Nouvelle victoire de la mystification électorale

Besoin accru de la lutte prolétarienne!

(«le prolétaire»; N° 484-485; Mai-Sept. 2007)

 

L’interminable campagne électorale qui depuis de longs mois n’a cessé d’intoxiquer les cerveaux prolétariens s’est donc terminée par le résultat pronostiqué dès son début par les instituts de sondage, ces très rentables entreprises qui sont devenues d’incontournables officines de la vie politique et économique bourgeoise: la victoire de Sarkozy.

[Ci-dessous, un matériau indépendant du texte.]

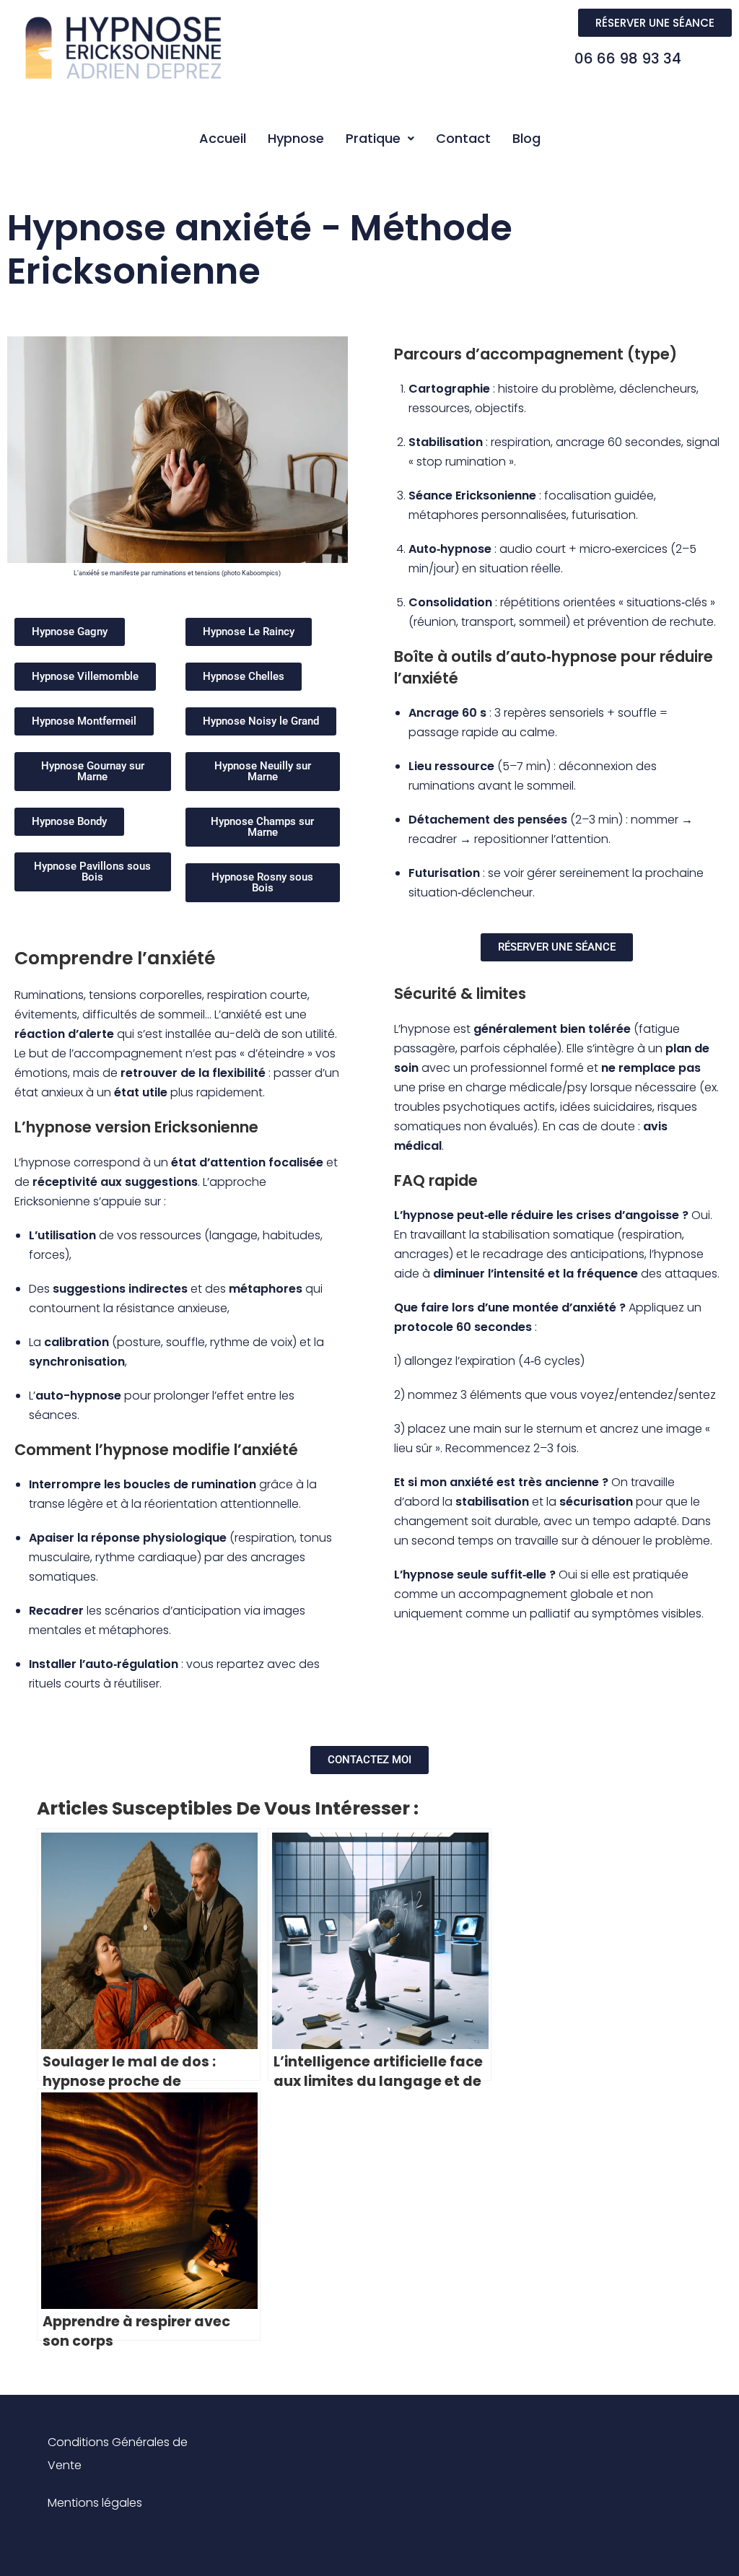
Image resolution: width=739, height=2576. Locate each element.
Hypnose (296, 138)
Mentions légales (95, 2502)
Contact (463, 138)
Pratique (373, 138)
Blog (526, 138)
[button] (380, 138)
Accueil (222, 138)
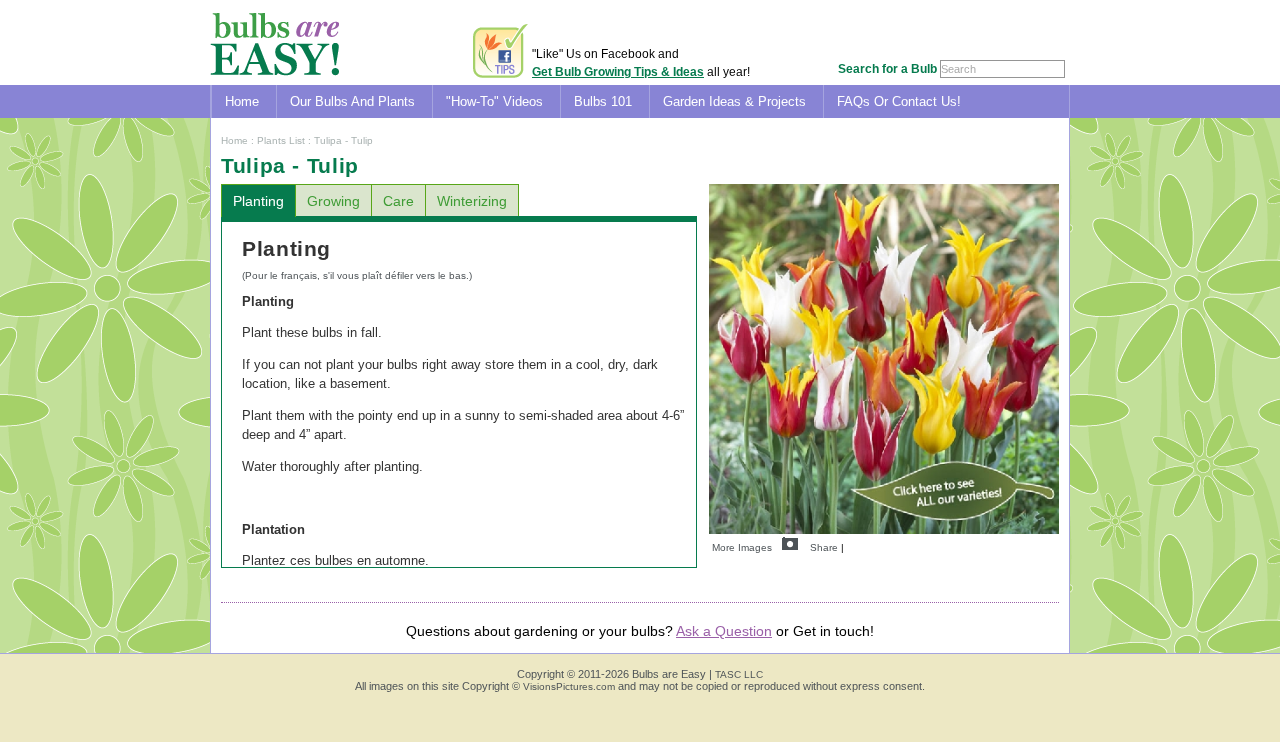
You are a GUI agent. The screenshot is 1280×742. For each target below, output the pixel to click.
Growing (333, 201)
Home (242, 101)
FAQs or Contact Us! (899, 101)
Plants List (281, 140)
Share (824, 547)
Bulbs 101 (603, 101)
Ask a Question (724, 631)
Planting (258, 201)
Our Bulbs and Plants (352, 101)
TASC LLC (739, 674)
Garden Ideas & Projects (734, 101)
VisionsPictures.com (569, 686)
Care (398, 201)
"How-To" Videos (494, 101)
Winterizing (472, 201)
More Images (742, 547)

En dehors même de ce résultat, les politiciens de tout bord et tous les commentateurs bourgeois ont salué le fait que pour la présidentielle, le cirque électoral a connu une affluence record: au premier tour, le taux d’abstention y a été le plus bas depuis des dizaines d’années. Dans les quartiers populaires qui avaient été embrasés par les émeutes à l’automne 2005, les tenants de la paix sociale ont vu avec ravissement la participation électorale monter en flèche. Toutes choses égales par ailleurs il s’est passé le même phénomène que lors du deuxième tour des présidentielles de 2002, lorsque la mobilisation générale des médias et de tout l’arc des forces politiques bourgeoises avait ramené en masse les électeurs en général et les prolétaires parmi eux vers les urnes. Les mécanismes de la démocratie électorale ont beau être usés, ils sont encore capables d’une redoutable efficacité.

Cette usure est cependant réelle; la tendance de fond qui depuis des décennies s’exprime par une baisse régulière de la participation électorale peut bien être momentanément surmontée, elle ne peut être enrayée comme nous l’avons vu encore une fois. Laissant de côté la poussée de l’abstention au deuxième tour des présidentielles en résultat des consignes de Le Pen et de Bayrou, les élections législatives qui ont suivi ont en effet connu le plus faible taux de participation de toute l’histoire de la Ve République (fondée il y a cinquante ans)!

Sans doute il faut voir là une reflet de la lassitude causée par une campagne qui n’en finissait pas et le sentiment que les jeux étaient faits; mais l’important à noter est que cette «lassitude», c’est-à-dire ce désintérêt relatif vis-à-vis de la mystification électorale ont été variables selon les classes sociales. Si l’on en croit les analyses de la participation électorale (bien plus fiables que les intentions de vote publiées par les instituts de sondage parce qu’elles analysent des actes accomplis et sont peu suspectes de manipulations), la participation au premier tour des législatives a été d’autant plus importante que l’électeur potentiel appartenait aux classes sociales supérieures: 80% chez les cadres supérieurs, 74% dans la catégorie «artisans, commerçants, chefs d’entreprise». Plus faible dans les couches moyennes, elle y était encore largement majoritaire: 64%.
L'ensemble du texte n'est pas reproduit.